Don Jon: written and directed by Joseph Gordon-Levitt; starring Joseph Gordon-Levitt (Jon), Scarlett Johansson (Barbara), Julianne Moore (Esther), Tony Danza (Jon Sr.), Glenne Headly (Angela) and Brie Larson (Monica) (2013): A surprisingly witty and accomplished first outing as a writer-director-star for Joseph Gordon-Levitt. The studio marketed Don Jon as some sort of obscene laugh-riot last summer; it isn't. It's a comic drama about how cultural fictions can overwhelm an unquestioning consumer, leaving him or her either eternally unsatisfied or the eternal unsatisfier.
Joseph Gordon-Levitt is the eponymous Jon. Despite being a smooth operator when it comes to getting sex in the form of one-night stands, his greatest sexual satisfaction comes when he watches porn. But he does form a relationship with Scarlett Johansson's Barbara. However, she's only satisfied if she can get her love life to fit the formula of the dreadful romantic comedies she devours as ravenously as Jon does money shots and DP's.
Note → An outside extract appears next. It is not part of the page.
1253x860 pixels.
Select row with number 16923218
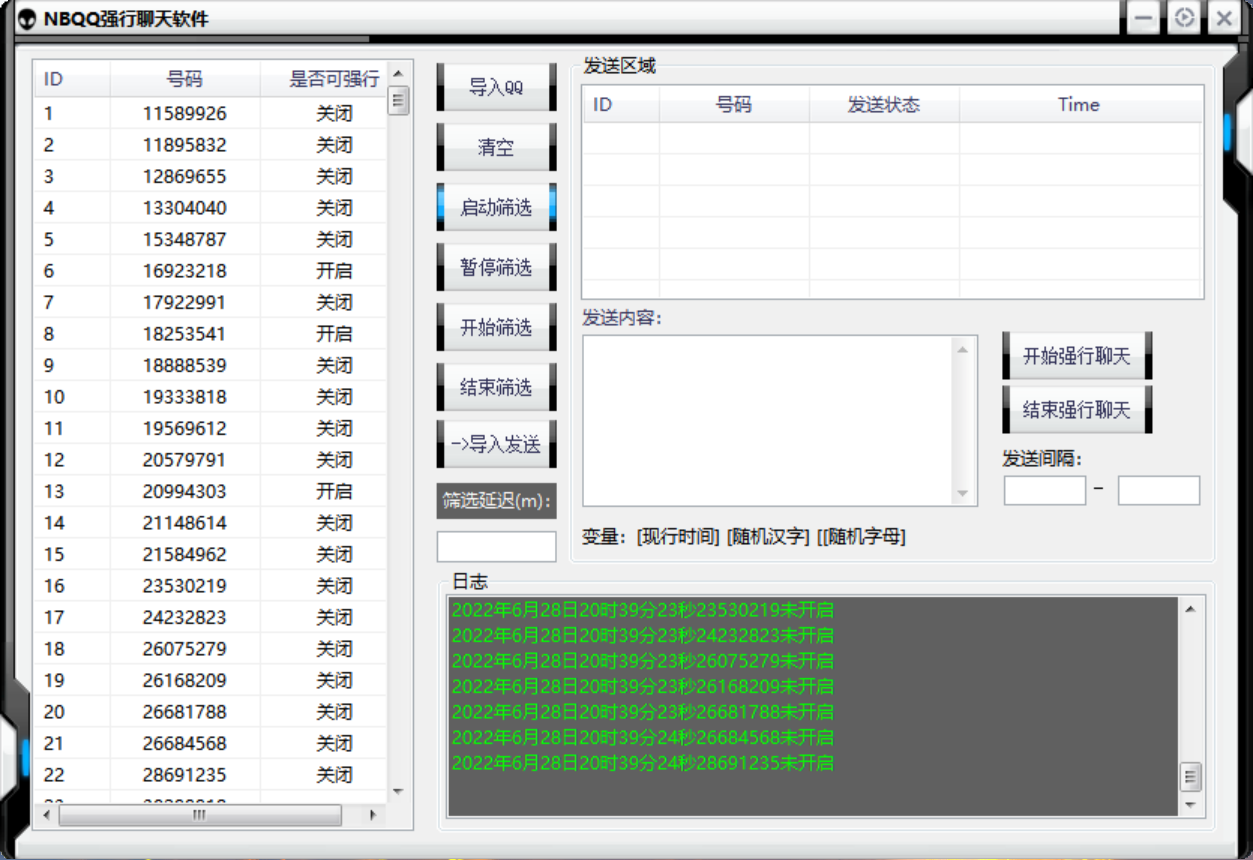tap(185, 271)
Almost everyone else in the movie appears to be isolated in their own little fictional world as well, to the detriment of both communication and happiness, or at least personal fulfillment. Jon's mother agitates for him to get married and have children. His father espouses the central importance of family even as he ignores his in favour of the Jets game on TV.
Jon's friendship with an older woman in his night-college class (Barbara coerces him into taking the class so he can improve himself and become a white-collar worker) eventually shakes things up, along with an assist from porn and Jon's desire to clean his own apartment, a desire Barbara decries as unmanly and demeaning in one of the more uncomfortably funny scenes in the movie.
Don Jon may be a bit too schematic, and its ending comes in a rush (ha ha). But it left me wanting more, not less, and I'll be interested to see what Gordon-Levitt comes up with next. Recommended.